Insultati, offesi e vittime della rabbia popolare. È dura la vita per gli avvocati cinesi, soprattutto se i propri assistiti sono i boss coinvolti in uno dei più grandi processi contro la criminalità organizzata che la Cina ricordi, ossia, quello che ha messo alla sbarra le principali gang criminali della municipalità di Chongqing. Clienti scomodi, con i quali è difficile poter aver dei contatti, causa delle dure critiche da parte dell’opinione pubblica.
«Non ho ancora ricevuto nessuna comunicazione sul luogo e i tempi del processo», è la denuncia lanciata dalle pagine del edizione in lingua inglese del Global Times da Yang Kuangsheng, avvocato pechinese, difensore di Wen Qiang, ex capo dei magistrati ed ex-vice capo della polizia a Chongqing, accusato di aver protetto i boss della città in cambio di regali e tangenti.
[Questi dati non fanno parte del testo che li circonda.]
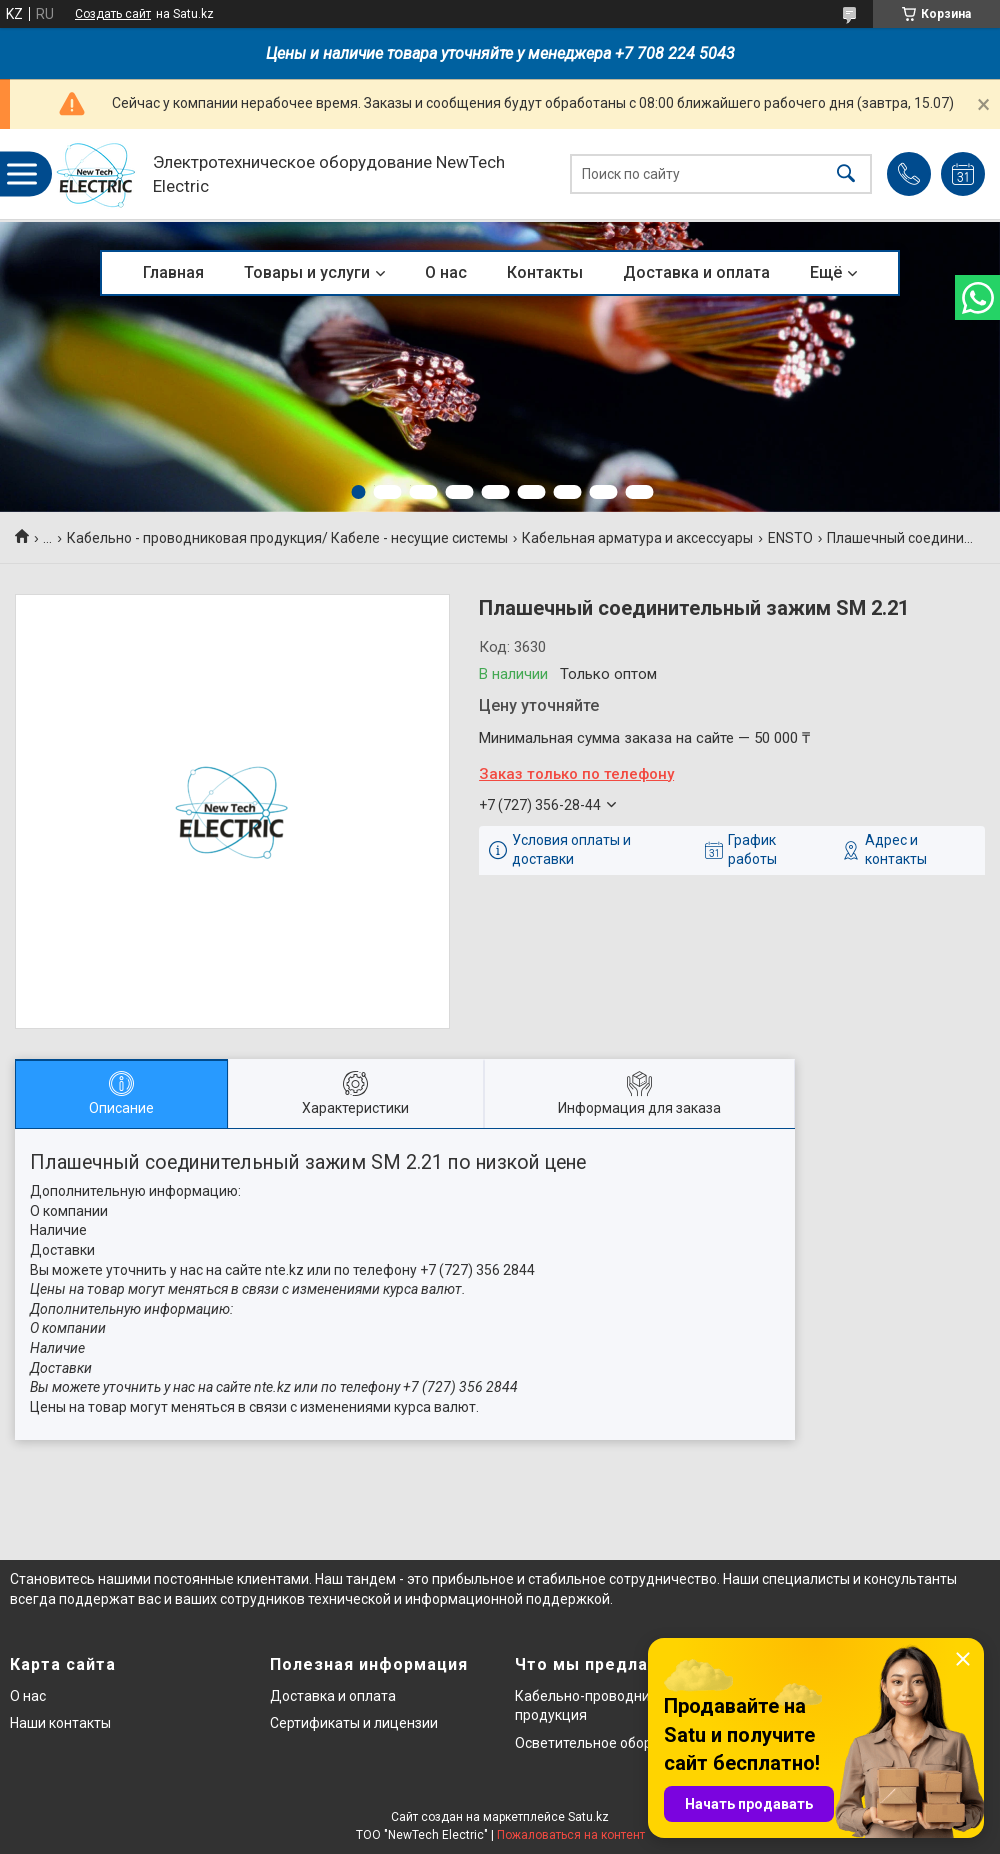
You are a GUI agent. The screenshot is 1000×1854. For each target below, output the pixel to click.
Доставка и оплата (696, 272)
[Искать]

Ben diversa la storia di Zhao Changqing già soprannominato “l’avvocato del diavolo” dai netzen cinesi. «Capisco la rabbia popolare contro la criminalità organizzata – prova a giustificarsi Zhao – ma le accuse contro gli avvocati riflettono il fallimento dell’educazione legale in Cina». Una preoccupazione condivisa da Zhou Litai. «Gli avvocati difensori proteggono la giustizia – spiega il quarantatreenne avvocato -non siamo i rappresentanti delle organizzazioni criminali». Ma come «difensori della giustizia» si sentono in dovere di garantire ai loro assistitila migliore difesa possibile opponendosi a pressioni di ogni genre.
In molti vengono da Pechino, «forse perché le famiglie dei sospettati ritengono gli avvocati pechinesi più professionali e meno soggetti alle restrizioni locali», spiega ancora Zhou, che rimanda al mittente le illazioni circa presunte pressioni popolari verso gli avvocati locali perché rifiutassero l’incarico. Ma le condizioni di lavoro degli avvocati non sono sicuramente delle migliori. Nessuno ha potuto vedere i sospettati durante le indagini né avere accesso agli archivi, una situazione così paradossale da spingere l’avvocato Xiao Ying a parlare di «violazione dei diritti» dei sospettati.
E a chi prova a a giustificarsi sostenendo che la presenza dell’avvocato potrebbe essere d’impaccio alle indagini risponde ancora una volta Zhou Litai. «Non possiamo sacrificare le procedure, premessa per una vera giustizia, alla campagna anti-crimine».